Copy the rows below exactly as they appear, starting with the line that contains "The image size is (960, 720)." and ending with the line that contains "Action: [352, 326]", both included.

## start

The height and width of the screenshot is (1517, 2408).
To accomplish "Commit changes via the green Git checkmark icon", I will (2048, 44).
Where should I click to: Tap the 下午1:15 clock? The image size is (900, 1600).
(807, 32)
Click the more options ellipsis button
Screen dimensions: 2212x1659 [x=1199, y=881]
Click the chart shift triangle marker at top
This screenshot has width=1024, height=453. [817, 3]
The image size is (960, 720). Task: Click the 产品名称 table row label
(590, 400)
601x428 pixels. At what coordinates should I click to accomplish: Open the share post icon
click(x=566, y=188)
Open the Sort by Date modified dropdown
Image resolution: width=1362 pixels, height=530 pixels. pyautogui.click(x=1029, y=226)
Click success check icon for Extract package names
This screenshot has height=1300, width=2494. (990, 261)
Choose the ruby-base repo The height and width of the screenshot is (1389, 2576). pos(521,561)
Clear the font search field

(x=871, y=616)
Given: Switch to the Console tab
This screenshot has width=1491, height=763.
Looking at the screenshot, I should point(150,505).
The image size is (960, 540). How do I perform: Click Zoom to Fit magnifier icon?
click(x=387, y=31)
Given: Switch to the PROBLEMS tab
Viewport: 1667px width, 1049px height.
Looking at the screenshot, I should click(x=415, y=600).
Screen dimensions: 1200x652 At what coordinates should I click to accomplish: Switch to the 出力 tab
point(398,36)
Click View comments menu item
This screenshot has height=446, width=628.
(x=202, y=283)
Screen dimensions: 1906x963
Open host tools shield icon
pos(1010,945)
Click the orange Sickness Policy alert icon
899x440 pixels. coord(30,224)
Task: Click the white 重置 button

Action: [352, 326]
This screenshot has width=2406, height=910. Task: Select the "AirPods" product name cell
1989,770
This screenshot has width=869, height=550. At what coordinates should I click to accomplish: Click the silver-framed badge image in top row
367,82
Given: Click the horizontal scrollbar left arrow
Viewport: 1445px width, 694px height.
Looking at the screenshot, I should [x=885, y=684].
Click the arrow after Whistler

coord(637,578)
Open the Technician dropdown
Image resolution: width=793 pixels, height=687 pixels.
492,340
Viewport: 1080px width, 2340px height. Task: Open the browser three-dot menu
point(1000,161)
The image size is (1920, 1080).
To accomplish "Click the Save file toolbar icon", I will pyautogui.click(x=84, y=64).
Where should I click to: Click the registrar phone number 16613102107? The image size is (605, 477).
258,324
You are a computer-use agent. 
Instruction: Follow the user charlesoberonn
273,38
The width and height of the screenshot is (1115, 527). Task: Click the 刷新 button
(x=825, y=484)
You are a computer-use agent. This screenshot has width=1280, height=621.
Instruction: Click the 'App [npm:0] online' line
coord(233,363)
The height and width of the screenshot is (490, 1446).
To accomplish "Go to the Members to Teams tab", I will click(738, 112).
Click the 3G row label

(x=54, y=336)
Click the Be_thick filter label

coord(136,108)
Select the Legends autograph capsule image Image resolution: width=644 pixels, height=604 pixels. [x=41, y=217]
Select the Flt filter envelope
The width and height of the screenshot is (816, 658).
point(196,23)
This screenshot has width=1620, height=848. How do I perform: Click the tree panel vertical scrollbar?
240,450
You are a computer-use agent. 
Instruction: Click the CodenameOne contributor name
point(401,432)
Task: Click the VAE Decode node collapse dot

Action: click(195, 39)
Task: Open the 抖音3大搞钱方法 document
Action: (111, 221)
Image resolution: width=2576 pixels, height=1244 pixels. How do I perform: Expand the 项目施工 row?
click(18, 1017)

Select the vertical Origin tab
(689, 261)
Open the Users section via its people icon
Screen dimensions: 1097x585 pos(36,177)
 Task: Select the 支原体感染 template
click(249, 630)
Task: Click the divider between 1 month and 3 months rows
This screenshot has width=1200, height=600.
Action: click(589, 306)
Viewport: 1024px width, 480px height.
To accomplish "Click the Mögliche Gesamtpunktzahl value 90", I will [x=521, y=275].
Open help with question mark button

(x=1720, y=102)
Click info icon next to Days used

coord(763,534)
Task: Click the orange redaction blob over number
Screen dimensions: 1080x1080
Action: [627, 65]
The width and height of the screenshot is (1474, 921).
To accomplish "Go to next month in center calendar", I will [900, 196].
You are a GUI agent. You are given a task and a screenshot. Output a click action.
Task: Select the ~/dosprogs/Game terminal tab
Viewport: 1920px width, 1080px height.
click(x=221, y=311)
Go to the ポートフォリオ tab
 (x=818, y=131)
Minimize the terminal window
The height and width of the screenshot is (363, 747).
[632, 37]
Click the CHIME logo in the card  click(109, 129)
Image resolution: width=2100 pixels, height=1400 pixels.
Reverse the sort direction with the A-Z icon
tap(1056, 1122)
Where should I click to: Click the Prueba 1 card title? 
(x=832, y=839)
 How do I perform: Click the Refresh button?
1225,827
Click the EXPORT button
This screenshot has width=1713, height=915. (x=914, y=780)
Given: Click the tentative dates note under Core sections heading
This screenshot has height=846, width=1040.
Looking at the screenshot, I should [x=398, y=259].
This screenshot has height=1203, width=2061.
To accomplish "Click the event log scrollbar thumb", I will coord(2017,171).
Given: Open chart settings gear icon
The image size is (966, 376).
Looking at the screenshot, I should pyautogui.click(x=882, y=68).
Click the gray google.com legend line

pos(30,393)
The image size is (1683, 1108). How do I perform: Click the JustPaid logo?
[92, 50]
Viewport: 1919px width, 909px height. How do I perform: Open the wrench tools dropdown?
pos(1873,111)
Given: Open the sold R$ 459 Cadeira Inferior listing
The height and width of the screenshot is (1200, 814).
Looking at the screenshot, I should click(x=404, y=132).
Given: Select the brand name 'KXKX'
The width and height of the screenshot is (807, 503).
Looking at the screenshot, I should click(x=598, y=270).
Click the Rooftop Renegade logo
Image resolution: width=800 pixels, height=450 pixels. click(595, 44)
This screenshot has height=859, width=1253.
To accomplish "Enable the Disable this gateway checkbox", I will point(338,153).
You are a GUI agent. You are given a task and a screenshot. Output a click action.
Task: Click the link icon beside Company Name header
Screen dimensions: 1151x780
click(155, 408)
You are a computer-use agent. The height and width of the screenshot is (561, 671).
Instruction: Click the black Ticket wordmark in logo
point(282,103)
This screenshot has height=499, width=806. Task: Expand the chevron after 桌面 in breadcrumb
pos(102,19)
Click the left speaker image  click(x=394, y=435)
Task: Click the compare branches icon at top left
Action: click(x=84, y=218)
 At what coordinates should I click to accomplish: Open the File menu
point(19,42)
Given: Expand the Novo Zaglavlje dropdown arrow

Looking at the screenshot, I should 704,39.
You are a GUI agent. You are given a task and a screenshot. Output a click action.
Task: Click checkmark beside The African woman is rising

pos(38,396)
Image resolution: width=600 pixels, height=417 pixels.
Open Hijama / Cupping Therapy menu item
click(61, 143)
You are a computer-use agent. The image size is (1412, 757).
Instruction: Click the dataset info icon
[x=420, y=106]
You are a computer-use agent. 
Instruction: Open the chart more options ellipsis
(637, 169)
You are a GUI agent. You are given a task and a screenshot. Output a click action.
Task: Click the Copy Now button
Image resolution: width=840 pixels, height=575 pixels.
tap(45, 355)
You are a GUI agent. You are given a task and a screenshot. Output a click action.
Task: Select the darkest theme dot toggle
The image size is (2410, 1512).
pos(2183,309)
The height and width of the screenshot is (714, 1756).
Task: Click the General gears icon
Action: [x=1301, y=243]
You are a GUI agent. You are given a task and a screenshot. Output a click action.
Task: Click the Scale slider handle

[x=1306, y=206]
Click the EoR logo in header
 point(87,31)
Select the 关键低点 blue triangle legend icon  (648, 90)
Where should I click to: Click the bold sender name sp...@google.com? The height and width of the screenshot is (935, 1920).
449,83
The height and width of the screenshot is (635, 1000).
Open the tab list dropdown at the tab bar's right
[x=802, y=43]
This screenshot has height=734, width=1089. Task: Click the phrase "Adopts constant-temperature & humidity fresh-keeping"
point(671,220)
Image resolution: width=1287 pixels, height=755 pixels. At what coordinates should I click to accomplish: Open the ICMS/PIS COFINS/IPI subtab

## end

PROBLEM SOLUTION:
The image size is (960, 720). Task: Click the 产品名称 table row label
(590, 400)
601x428 pixels. At what coordinates should I click to accomplish: Open the share post icon
click(x=566, y=188)
Open the Sort by Date modified dropdown
Image resolution: width=1362 pixels, height=530 pixels. pyautogui.click(x=1029, y=226)
Click success check icon for Extract package names
This screenshot has height=1300, width=2494. (990, 261)
Choose the ruby-base repo The height and width of the screenshot is (1389, 2576). pos(521,561)
Clear the font search field

(x=871, y=616)
Given: Switch to the Console tab
This screenshot has width=1491, height=763.
Looking at the screenshot, I should point(150,505).
The image size is (960, 540). How do I perform: Click Zoom to Fit magnifier icon?
click(x=387, y=31)
Given: Switch to the PROBLEMS tab
Viewport: 1667px width, 1049px height.
Looking at the screenshot, I should click(x=415, y=600).
Screen dimensions: 1200x652 At what coordinates should I click to accomplish: Switch to the 出力 tab
point(398,36)
Click View comments menu item
This screenshot has height=446, width=628.
(x=202, y=283)
Screen dimensions: 1906x963
Open host tools shield icon
pos(1010,945)
Click the orange Sickness Policy alert icon
899x440 pixels. coord(30,224)
Task: Click the white 重置 button

Action: [352, 326]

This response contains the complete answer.